[Saved entries]
■ ■ ■ ■ ■ ■ ■

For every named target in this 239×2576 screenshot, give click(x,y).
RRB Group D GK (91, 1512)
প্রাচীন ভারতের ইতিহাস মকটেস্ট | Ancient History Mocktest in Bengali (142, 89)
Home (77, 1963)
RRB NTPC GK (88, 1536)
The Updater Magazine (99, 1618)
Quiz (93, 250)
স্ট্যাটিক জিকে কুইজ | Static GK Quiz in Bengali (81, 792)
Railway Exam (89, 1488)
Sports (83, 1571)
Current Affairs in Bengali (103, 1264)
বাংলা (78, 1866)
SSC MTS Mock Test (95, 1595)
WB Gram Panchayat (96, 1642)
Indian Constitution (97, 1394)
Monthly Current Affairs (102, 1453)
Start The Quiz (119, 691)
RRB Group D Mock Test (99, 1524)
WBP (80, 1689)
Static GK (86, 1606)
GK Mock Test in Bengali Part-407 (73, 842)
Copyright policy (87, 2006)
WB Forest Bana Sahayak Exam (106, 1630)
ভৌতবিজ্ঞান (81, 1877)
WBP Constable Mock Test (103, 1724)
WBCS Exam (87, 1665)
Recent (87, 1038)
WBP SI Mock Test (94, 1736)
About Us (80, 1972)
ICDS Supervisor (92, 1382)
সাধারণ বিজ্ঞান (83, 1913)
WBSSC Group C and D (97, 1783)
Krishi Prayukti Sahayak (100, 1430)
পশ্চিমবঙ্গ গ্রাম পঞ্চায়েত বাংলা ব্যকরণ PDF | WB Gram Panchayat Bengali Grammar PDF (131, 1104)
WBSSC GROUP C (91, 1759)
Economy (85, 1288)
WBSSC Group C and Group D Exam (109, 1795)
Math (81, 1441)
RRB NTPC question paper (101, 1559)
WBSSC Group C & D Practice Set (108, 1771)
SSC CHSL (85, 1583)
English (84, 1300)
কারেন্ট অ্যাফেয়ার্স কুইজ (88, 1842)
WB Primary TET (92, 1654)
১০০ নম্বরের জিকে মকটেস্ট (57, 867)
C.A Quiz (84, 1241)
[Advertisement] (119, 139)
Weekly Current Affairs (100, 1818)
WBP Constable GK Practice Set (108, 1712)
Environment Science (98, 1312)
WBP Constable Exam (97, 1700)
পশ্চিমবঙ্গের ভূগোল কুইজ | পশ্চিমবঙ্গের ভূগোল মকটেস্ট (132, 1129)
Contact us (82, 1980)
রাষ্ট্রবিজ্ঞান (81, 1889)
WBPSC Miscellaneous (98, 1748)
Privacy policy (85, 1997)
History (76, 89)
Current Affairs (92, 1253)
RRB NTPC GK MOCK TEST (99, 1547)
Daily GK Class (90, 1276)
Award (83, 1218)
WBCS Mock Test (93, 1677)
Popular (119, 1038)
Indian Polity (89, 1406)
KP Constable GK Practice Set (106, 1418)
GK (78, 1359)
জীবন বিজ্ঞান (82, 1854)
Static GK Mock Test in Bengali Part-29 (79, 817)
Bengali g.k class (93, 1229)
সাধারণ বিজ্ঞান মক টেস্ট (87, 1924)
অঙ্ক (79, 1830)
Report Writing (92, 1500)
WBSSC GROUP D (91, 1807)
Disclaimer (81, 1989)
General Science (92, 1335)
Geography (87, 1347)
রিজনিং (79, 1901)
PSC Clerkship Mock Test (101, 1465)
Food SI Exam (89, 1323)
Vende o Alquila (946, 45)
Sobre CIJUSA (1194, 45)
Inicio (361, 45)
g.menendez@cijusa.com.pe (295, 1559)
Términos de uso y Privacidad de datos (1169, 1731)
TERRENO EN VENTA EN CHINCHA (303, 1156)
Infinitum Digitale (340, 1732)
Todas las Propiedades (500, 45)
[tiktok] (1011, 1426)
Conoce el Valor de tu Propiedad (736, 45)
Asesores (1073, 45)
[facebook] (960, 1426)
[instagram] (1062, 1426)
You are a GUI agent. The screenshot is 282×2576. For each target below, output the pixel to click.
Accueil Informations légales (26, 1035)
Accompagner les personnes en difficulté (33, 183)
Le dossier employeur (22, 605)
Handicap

■ ■ ■ ■ ■ ■ ■

◆ **Exercise details**
Total lines holding "WBSSC" in the records: report this figure alone.

◆ **Task result**
5